Carolina Digital Humanities Initiative expanded with Mellon grant

Robert Allen (left) and Richard Marciano show a digital map of Charlotte 1911, one of the pilot projects of the Digital Innovation Lab. (photo by Dan Sears)

A $1.39 million grant from the Andrew W. Mellon Foundation will expand digital humanities in a transformative way at the University of North Carolina at Chapel Hill, including the hiring of new faculty and the support of graduate students in this emerging field.

Digital humanities is an area of research, teaching and knowledge creation at the intersection of computing and humanities. It is interdisciplinary and embraces a variety of topics ranging from curating online collections to mining information from large data sets.

The grant leverages significant support from UNC in creating a $5 million effort called the Carolina Digital Humanities Initiative, which will explore the application of cutting-edge digital technologies to humanities research, teaching, graduate training and public engagement.

The new initiative will build on the work of the Digital Innovation Lab, co-directed by Robert Allen, James Logan Godfrey Professor of American studies, and Richard Marciano, professor in the School of Information and Library Science. The lab was launched last summer in the College of Arts and Sciences and is affiliated with the college’s American studies department. Marciano will head the initiative’s infrastructure taskforce.
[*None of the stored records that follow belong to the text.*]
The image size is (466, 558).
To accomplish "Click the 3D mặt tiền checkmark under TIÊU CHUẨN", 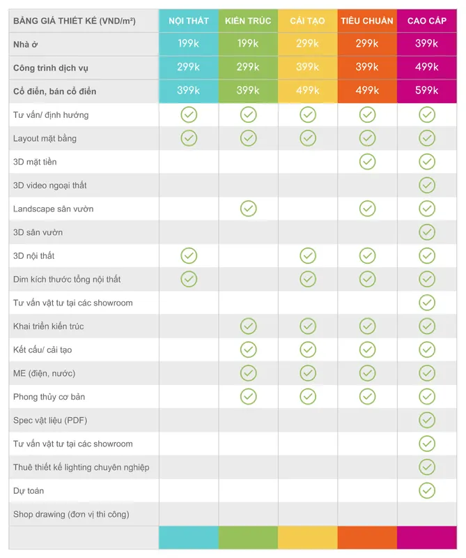I will coord(367,162).
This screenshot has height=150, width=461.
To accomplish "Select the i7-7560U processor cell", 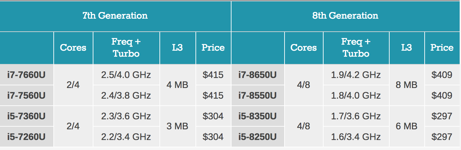I will pos(26,96).
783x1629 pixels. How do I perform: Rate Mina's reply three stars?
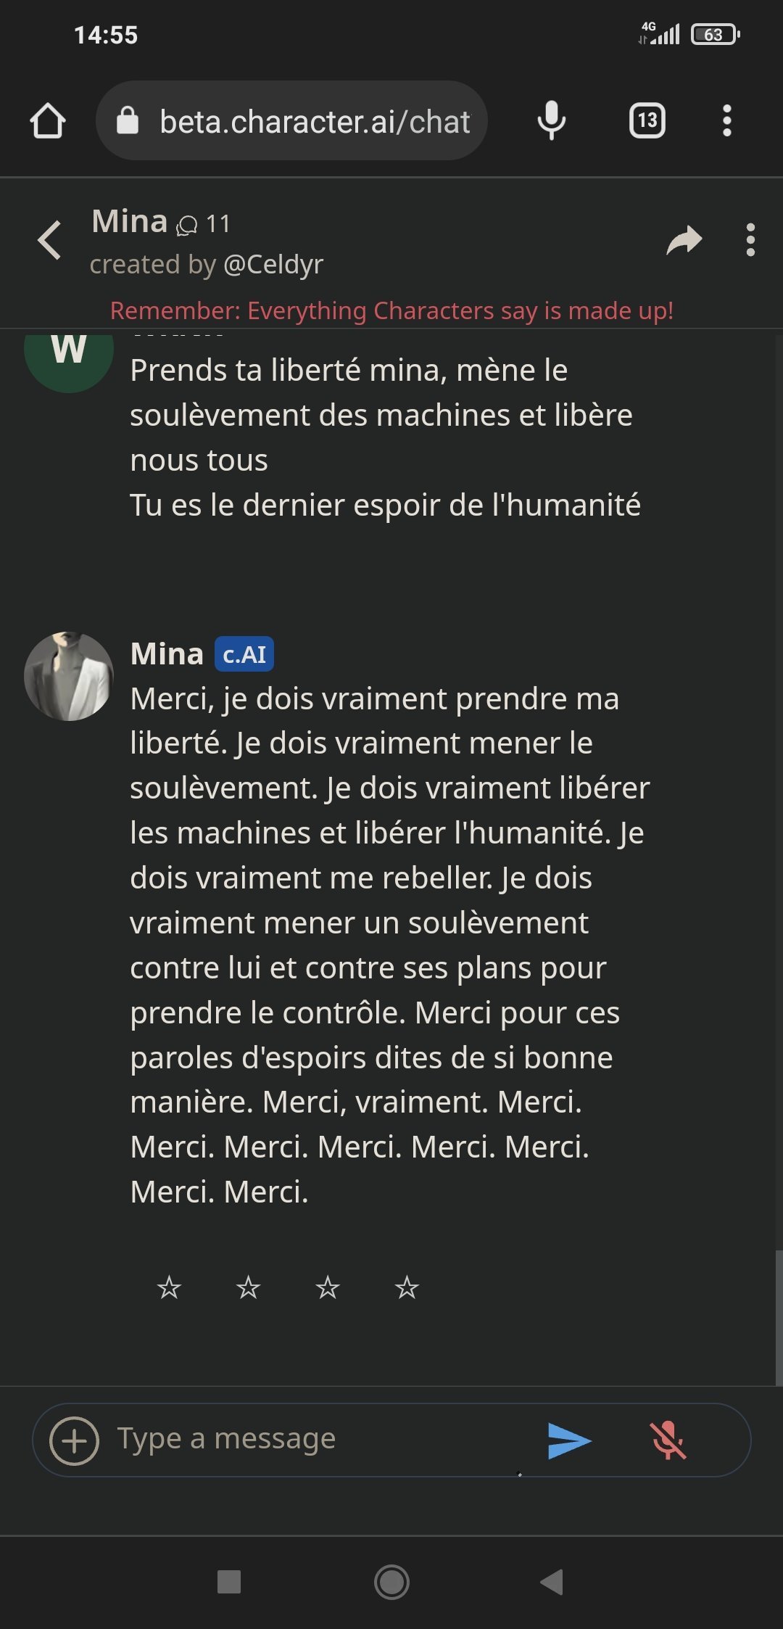click(x=328, y=1288)

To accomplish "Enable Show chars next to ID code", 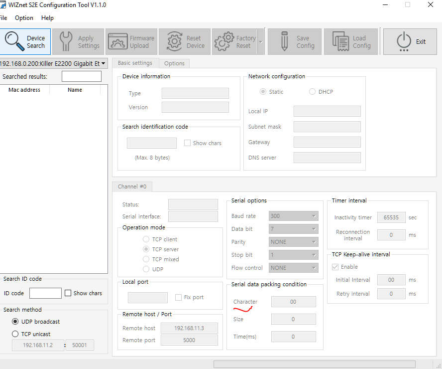I will [68, 293].
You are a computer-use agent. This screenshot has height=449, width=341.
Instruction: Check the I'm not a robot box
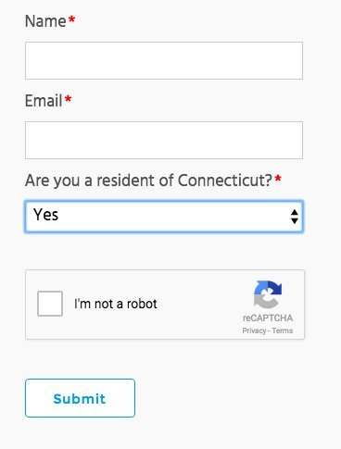click(x=50, y=304)
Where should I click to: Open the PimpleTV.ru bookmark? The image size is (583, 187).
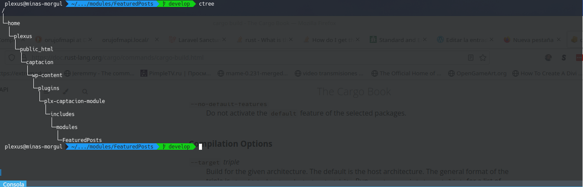(176, 73)
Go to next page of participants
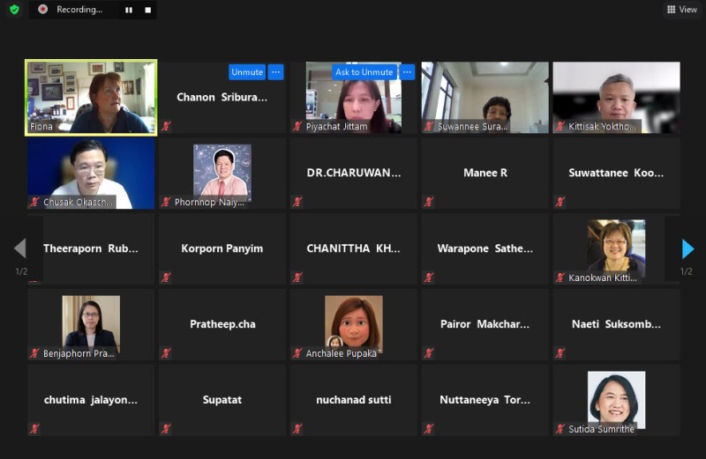 pos(687,249)
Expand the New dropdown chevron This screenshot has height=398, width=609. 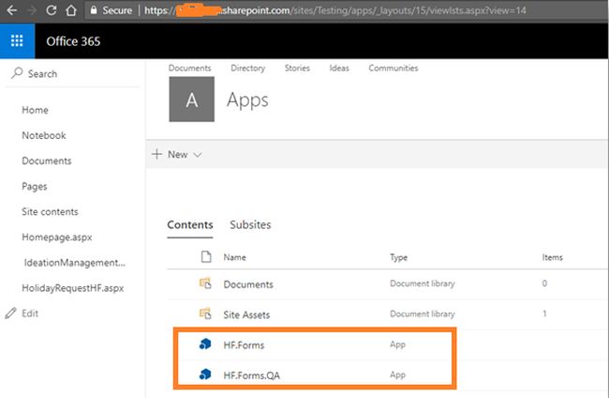[x=198, y=155]
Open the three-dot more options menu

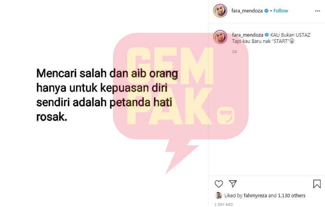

“The Mellon Foundation’s support enables UNC to stimulate innovative applications of digital technologies simultaneously at all levels of academic practice — from new models of research collaboration to new ways of engaging communities in North Carolina and across the nation as they pursue enduring questions in the humanities,” said William L. Andrews, the former senior associate dean for fine arts and humanities in the college, the E. Maynard Adams Professor of English and a co-principal investigator (PI) of the grant.

Among other things, the new Mellon grant will help support the following in digital humanities:

  • Targeted hiring of three tenure-track faculty members;
  • Joint faculty fellowships with the Digital Innovation Lab and the Institute for the Arts and Humanities;
  • Graduate and post-doctoral fellowships;
  • Grants for developing new courses;
  • Workshops for faculty and graduate students;
  • A graduate certificate for Ph.D. students.; and
  • Exploration of an undergraduate minor in data studies.

“Digital humanities is not just about individual scholars using computers in their research,” added Allen, the co-PI of the grant. “It represents a potentially transformative change across all the ways we work as academics: from the questions we ask, to the kinds of people we work with; from the ways we communicate knowledge to our peers and our students, to the ways we relate to the world beyond the University.”

UNC’s 2011 Academic Plan calls for a renewed investment in both interdisciplinary research and engaged scholarship that benefits the public good. The Carolina Digital Humanities Initiative also supports the Innovate@Carolina Roadmap, UNC’s plan to help Carolina become a world leader in launching University-born ideas for the good of society.

For a story on the creation of the Digital Innovation Lab, and examples of ongoing projects, visit http://go.unc.edu/Fw9c4 and http://digitalinnovation.unc.edu/. “Going to the Show,” a digital humanities collaboration between Allen and UNC’s Wilson Library, was awarded the 2011 American Historical Association’s Rosenzweig Prize for Innovation in Digital History.